On 8th August Haig's striking force was the British Fourth Army, under Sir Henry Rawlinson, and part of the French First Army, under General Debeney. The front of attack was east of Amiens, astride the valleys of the Avre, the Luce, and the Somme. Haig's immediate aim was to free his communications—that is, to push the enemy out of range of the main railways behind his front—as the French had done on the Marne, and to this end the enemy must be driven out of range of Amiens.
The preparations for the attack were most cunningly concealed, and infinite pains were taken to make the surprise complete. By an elaborate piece of "camouflage" the enemy was induced to believe that an attack in Flanders was preparing. The Canadians, who, along with the Australians, were the principal British attacking troops, had been secretly brought down from the north a few days before, and only came into line just before the battle. For the action Sir Douglas Haig had accumulated not less than 400 Tanks, many of the light "whippet" type and most of the newest pattern. He was to employ Foch's tactics in their purest form. There was to be no artillery bombardment except just at the moment of advance; the ground had been perfectly reconnoitred from the air; the objectives to be secured were ambitious but strictly defined; and the troops to be used were among the corps d'élite of the army.

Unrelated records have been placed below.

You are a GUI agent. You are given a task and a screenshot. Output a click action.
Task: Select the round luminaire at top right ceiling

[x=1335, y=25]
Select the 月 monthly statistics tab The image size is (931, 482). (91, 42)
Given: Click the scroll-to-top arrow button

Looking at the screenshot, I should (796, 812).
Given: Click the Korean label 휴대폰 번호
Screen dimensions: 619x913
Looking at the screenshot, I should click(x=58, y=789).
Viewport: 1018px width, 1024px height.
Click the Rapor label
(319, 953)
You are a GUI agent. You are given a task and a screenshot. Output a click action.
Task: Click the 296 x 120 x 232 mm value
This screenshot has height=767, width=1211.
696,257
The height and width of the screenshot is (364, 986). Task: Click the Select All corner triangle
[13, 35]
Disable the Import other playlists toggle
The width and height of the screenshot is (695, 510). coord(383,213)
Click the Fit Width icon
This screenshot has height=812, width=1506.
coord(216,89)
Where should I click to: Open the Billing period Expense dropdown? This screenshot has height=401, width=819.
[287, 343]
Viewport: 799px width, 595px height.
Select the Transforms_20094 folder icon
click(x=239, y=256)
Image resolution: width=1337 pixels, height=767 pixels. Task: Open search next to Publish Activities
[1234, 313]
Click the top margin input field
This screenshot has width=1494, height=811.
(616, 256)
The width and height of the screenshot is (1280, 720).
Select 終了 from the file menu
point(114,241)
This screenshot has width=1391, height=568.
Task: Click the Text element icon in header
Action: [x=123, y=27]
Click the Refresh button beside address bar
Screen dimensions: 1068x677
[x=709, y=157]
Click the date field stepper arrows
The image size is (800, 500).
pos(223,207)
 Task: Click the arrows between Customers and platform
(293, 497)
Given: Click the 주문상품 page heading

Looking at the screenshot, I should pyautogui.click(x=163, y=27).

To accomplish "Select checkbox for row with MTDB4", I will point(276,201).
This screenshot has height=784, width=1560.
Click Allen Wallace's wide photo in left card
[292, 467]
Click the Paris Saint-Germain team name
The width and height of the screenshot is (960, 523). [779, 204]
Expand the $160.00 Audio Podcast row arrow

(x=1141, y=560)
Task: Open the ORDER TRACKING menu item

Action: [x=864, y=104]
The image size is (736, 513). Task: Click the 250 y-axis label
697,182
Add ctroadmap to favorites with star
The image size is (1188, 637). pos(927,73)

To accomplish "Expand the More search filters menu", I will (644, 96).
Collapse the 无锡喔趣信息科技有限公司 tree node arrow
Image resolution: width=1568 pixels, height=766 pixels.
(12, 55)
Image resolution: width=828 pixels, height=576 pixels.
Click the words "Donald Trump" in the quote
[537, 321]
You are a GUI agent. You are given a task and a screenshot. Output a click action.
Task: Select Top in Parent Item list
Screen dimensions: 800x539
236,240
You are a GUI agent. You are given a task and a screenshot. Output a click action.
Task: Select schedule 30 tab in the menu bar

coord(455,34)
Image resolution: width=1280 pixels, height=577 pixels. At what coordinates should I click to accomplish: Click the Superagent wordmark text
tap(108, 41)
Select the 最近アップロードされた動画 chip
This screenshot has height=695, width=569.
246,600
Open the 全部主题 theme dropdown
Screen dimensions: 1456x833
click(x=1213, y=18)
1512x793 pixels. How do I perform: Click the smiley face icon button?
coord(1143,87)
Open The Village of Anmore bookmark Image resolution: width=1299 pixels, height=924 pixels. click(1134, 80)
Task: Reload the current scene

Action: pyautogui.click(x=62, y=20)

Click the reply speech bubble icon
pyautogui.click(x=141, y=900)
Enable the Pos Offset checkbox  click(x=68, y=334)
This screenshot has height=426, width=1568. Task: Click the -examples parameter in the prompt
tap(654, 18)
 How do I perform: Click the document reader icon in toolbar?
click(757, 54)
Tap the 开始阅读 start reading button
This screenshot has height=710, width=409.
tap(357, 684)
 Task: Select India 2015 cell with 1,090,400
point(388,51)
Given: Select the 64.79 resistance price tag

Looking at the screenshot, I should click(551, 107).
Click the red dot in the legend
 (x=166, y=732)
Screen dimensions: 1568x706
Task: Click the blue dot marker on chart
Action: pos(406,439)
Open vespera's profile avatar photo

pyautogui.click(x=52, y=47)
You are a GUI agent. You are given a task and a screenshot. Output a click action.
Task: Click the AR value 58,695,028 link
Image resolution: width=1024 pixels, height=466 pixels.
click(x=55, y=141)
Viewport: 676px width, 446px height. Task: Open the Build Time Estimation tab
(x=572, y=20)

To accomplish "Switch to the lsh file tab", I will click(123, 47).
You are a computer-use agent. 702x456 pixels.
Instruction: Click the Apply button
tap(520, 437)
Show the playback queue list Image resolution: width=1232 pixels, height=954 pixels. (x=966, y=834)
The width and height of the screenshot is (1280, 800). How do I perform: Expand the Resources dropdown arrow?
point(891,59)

In the first week of August much rain fell, and on the night of the 7th a heavy mist hung over the ground. Just before daybreak on Thursday the 8th an intense bombardment was opened, so intense that the enemy's defences disappeared as if wiped out by a sponge. Four minutes later the bombardment stopped, and the Tanks and infantry moved forward. Rawlinson advanced at 4.20 a.m.; Debeney some twenty minutes later.
Success was immediate and continuous. The Canadians and Australians, pressing along the two great Roman highways to St. Quentin and Roye, marched steadily towards their final objectives, and these they reached long before noon. The enemy was completely surprised. At one place the Tanks captured an entire regimental mess at breakfast. At another the whole staff of a division was seized. In some villages the Germans were taken in their billets before they knew what had happened, and parties of the enemy were actually made prisoners while working in the harvest field. The Canadian cavalry passed through the infantry and captured a train on the railway line near Chaulnes. Indeed, that day the whole British cavalry performed miracles, advancing 23 miles from their point of concentration.
Map showing the ground regained and the New Front reached in the
First Stages of the last Allied Offensive.
This success at the beginning of the last battle of the war was due partly to the brilliant tactical surprise, partly to the high efficiency of the new Tanks, and also in some degree to the evident deterioration in the quality of the German infantry in that part of the front. The enemy machine-gunners did not display their old tenacity. The Allied casualties were extraordinarily small, one Canadian division, which was in the heart of the battle, losing only 100 men. It was very clear that the fortitude of the German line was ebbing, and this more than any other fact disturbed the minds of its commanders. Ludendorff has recorded in his Memoirs that after the battle of 8th August he realized that Germany was beaten.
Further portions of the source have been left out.